Kitapların yeni düşüncelere, yeni deneyimlere yelken açmamızda, başkalarıyla empati kurmamızda çok önemli bir rolü var. Peki neden çocuk kitaplarında engelli, farklı etnik kökenli, farklı aile yapılarına sahip karakterlerle karşılaşmıyoruz?
Yazarlar, Alex Strick, Sean Stockdale ve Ros Asquith, kitap karakterlerindeki çeşitlilik eksikliğini dile getirerek “Everybody In” (herkes içeri) adlı bir kampanya başlattılar ve aşağıda kısaltarak verdiğimiz yazıyı paylaştılar. Türkiye gibi çok ciddi çeşitliliğe sahip bir ülkedeki çocuk kitabı okuyucularının göz önünde bulundurması gereken bir konu olduğunu düşündüğümüz için paylaşmak istedik.

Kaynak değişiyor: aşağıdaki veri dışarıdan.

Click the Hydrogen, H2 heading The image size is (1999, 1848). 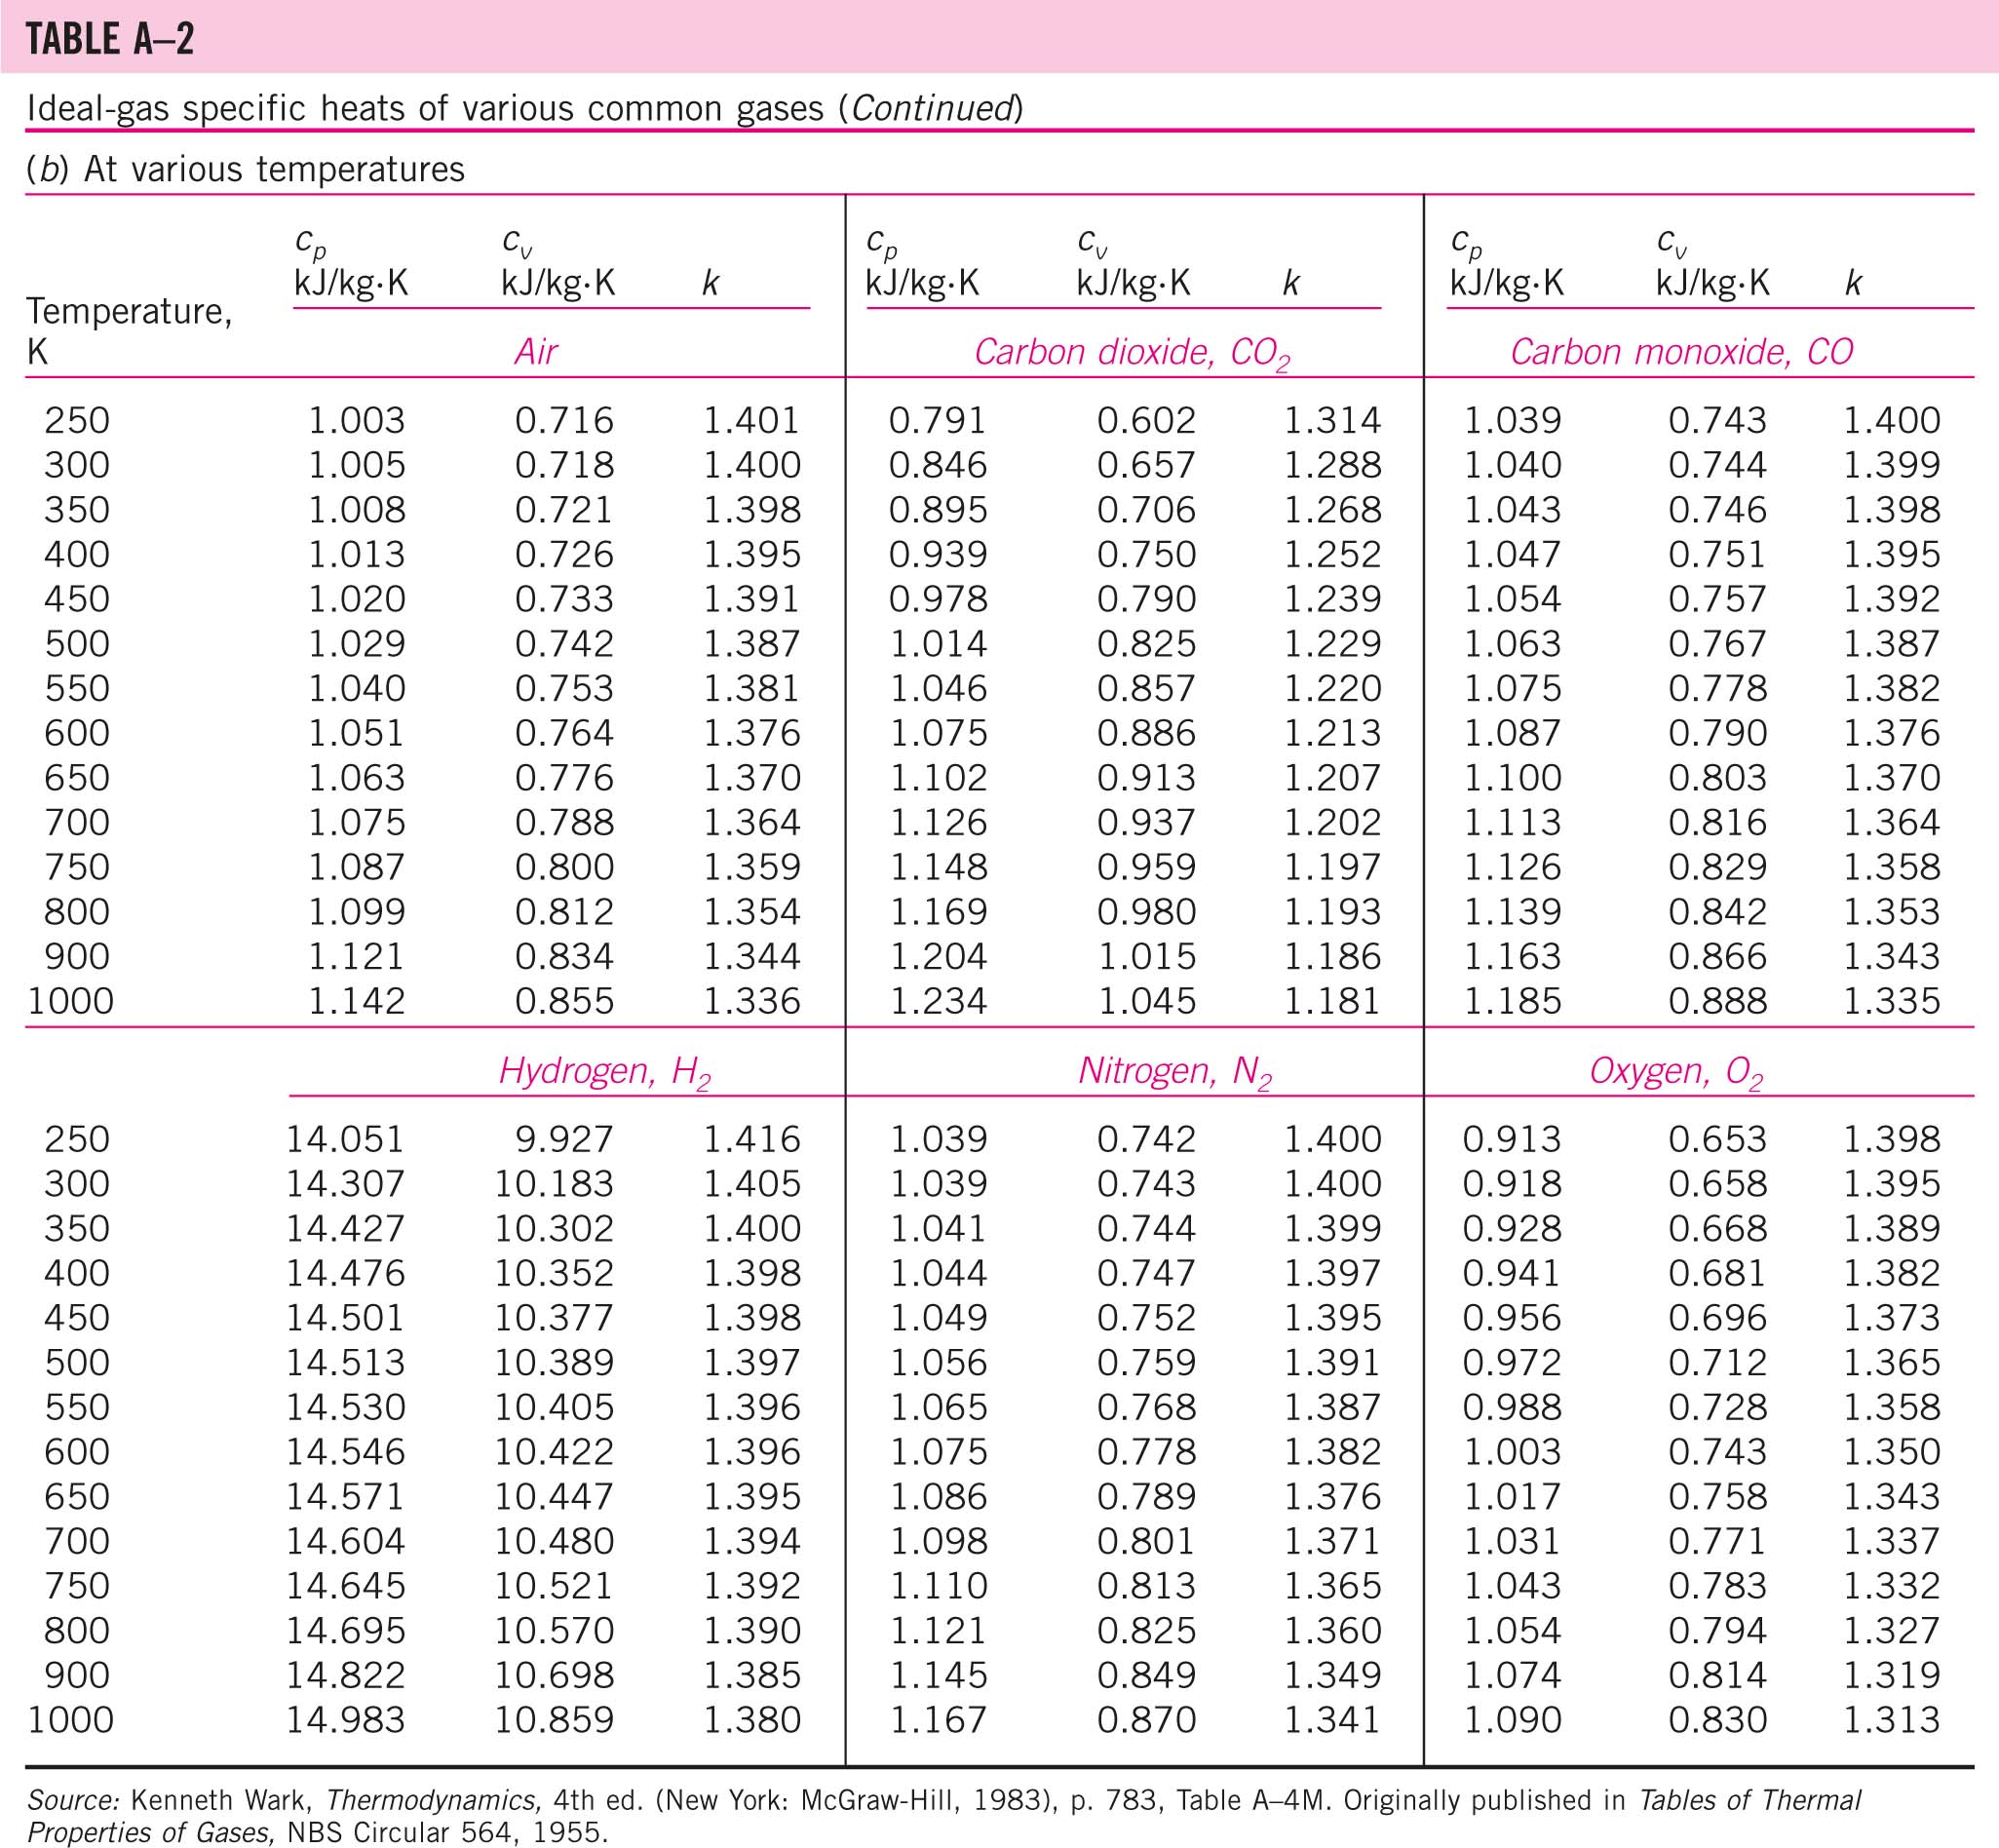pos(605,1071)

İşte bir dahaki kitapçı ziyaretinizde yapacağınız küçük bir deney: Gelişigüzel bir şekilde raflardan 10 kitap seçin, sonra bunları inceleyin. Seçtiğiniz kitapların karakterleri (Ayıcık veya tavşan olanlar dışında) beyaz ve konvansiyonel bir çekirdek aileye sahiptir. Karakterin Asyalı, siyahi veya engelli olma ihtimali çok azdır.

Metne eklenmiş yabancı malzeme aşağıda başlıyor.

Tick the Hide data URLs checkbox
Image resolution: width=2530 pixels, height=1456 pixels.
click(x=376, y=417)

“Peki burada sorun ne? Zaten kitapların çoğunluğa hitap etmesi gerekmiyor mu?”. Bu yaklaşımda iki mesela var. Siz eğer beyaz, sağlıklı, engelsizseniz (veya tavşan veya ayıcık), ayrıca standart bir çekirdek aileye sahipseniz mesele yok. Ama tüm o beyaz olmayan, farklı yapılara sahip ailelere sahip çocuklar, engelli çocuklar? Onların da benzerleriyle kitaplarda karşılaşmaları gerekmiyor mu? İkincisi, çoğunluğun da arada kendisinden farklı olanlarla karşılaşması hoş olmaz mı? Herkesin tek tip olması son derece sıkıcı değil mi?
Kitapların yeni düşüncelere, yeni deneyimlere yelken açmamızda, başkalarıyla empati kurmamızda çok önemli bir rolü var. Bizim için kimi zaman “pencere”, kimi zaman “ayna” görevi görürler. Sürekli tek tip karakterlere yer veren kitaplar aynı zamanda kendilerine göre “normal” olanı empoze edip, örneğin tekerlekli iskemledeki bir çocuğu veya ailesi boşanmış, tek ebeveyn ile yaşayan bir çocuğu dışlamıyor mu?
Problem sadece böyle çeşitli karakterleri içeren kitapların az olması değil. Farklı karakterlere yer verildiğinde de o karakterlerin negatif özellikler taşıması. Mesela tek eli olmayan Kaptan Hook gibi, üvey annelerin “kötü” olduğu masallar gibi. Ayrıca neden basmakalıp tipler var da mesela dikiş dikmeyi seven bir oğlan çocuğuyla veya oyuncak araba seven küçük bir kız çocuğuna rastlayamıyoruz?
Aslında yavaş yavaş bunlar değişiyor fakat toplumun eskimiş resimlerini, klişeleri geride bırakmak için daha yapılması gereken çok şey var. Kitaplarda birçok gerçeküstü karakterler elbette olmalı; robotlar, ejderhalar, vampirler, gruffalolar, cadılar vs. ama kitapların toplumu olduğu gibi yani “çeşitlilik içinde” göstermesine de ihtiyaç vardır. Kitaplarda her çocuğa yer verilmeli bu da altı çizilmeden yapılmalıdır. Kitaplar çocukları doğal bir şekilde, incelikle ve yorumsuzca kucaklayabilirler.